Directions for this task:
Working from the entries below, tally each line that holds "agent". Give the tally and nothing else.

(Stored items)

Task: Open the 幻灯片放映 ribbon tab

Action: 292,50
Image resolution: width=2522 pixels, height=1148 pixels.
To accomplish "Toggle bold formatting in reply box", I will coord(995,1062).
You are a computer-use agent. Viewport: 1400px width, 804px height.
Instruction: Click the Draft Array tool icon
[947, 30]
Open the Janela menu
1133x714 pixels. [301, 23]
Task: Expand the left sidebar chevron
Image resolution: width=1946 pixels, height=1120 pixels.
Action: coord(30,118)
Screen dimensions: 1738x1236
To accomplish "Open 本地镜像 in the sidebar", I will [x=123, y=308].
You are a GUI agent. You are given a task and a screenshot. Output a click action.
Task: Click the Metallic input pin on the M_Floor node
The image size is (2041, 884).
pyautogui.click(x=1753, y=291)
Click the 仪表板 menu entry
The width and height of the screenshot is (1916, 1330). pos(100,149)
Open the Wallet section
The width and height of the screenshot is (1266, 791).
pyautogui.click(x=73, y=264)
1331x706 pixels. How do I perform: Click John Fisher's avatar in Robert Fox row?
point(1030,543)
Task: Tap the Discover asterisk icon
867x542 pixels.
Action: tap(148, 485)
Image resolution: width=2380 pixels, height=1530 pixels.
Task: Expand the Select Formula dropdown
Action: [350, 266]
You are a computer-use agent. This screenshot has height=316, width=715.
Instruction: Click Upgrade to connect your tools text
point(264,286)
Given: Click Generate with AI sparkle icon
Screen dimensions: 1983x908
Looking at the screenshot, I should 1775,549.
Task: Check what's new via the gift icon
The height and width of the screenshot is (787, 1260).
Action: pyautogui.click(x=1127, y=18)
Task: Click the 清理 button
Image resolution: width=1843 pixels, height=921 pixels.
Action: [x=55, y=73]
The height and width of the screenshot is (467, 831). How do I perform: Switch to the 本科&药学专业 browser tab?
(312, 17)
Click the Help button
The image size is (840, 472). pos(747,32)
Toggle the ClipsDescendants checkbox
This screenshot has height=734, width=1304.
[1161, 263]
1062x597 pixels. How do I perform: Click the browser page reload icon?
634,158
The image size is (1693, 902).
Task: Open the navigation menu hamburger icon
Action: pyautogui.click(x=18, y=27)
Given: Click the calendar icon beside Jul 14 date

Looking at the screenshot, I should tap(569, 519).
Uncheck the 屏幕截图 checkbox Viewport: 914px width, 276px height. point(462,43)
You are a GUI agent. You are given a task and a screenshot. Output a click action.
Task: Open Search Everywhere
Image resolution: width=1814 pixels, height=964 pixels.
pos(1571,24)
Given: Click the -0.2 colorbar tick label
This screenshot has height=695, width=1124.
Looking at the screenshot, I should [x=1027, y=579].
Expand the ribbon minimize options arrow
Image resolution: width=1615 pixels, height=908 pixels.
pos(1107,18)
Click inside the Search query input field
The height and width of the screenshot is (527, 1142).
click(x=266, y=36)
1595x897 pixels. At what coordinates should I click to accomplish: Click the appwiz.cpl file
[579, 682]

Task solution:
4